How fast can an LLM go? (fergusfinn.com)

🤖 AI Summary
A new deep-dive uses a roofline-style analysis plus real inferenceMAX benchmarks to answer “How fast can an LLM go?” The core observation: transformer FLOPs are overwhelmingly dominated by matrix multiplies, so end-to-end performance is set by the ratio of arithmetic work to memory traffic (arithmetic intensity) relative to an accelerator’s compute-to-bandwidth ratio. Practically this yields two regimes: prefill (processing the prompt and building the KV cache) is compute‑bound on modern GPUs, while decode (one token per step) is usually memory‑bandwidth bound because each step must stream model weights and the growing KV cache. The article shows how the threshold token/batch sizes that flip between compute vs bandwidth bound depend on accelerator specs (e.g., H100 FP8 peak TFLOPS and TB/s) and that attention FLOPs matter more at prefill than decode.
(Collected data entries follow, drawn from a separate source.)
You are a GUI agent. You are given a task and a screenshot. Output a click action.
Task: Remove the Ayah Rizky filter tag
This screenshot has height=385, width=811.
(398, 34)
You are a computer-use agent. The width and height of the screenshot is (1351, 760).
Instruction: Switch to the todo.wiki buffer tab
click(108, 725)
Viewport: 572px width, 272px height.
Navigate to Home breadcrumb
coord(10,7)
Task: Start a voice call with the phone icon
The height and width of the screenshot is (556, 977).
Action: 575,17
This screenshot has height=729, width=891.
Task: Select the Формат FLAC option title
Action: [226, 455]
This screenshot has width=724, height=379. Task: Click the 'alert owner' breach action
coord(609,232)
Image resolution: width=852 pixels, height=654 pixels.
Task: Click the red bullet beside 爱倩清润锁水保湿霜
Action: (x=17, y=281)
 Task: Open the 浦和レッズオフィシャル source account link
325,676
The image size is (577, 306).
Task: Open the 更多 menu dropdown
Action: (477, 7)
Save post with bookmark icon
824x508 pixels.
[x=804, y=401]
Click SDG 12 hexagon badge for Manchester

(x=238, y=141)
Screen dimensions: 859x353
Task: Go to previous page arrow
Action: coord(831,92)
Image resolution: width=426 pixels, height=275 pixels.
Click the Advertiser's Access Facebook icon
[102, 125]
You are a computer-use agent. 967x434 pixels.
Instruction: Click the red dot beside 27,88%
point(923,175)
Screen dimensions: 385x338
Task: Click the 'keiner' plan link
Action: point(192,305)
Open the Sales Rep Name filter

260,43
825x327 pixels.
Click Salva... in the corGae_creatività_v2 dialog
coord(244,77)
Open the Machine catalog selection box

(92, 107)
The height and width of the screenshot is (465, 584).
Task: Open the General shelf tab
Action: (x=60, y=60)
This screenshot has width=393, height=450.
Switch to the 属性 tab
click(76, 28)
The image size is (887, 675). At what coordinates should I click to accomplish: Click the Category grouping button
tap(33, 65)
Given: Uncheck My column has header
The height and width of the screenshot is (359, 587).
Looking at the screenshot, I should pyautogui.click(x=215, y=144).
Benchmarks find real systems reach roughly 20–50% of theoretical peak; gaps come from comms/synchronization, kernel and scheduling overheads, imperfect overlap of transfer+compute, and extra memory movement for optimizations like chunked prefilling. Chunked prefilling (heterogeneous batches that interleave prefill and ongoing decodes) recovers some spare compute and raises throughput. Further gains are possible via speculative decoding, disaggregated prefilling (separate hardware for prefill vs decode), MoE/sparse models (active‑parameter figure of merit), and architectural changes (flash/linear attention and better low‑level kernels). The piece highlights that much of the remaining upside is software and system design rather than raw hardware capability.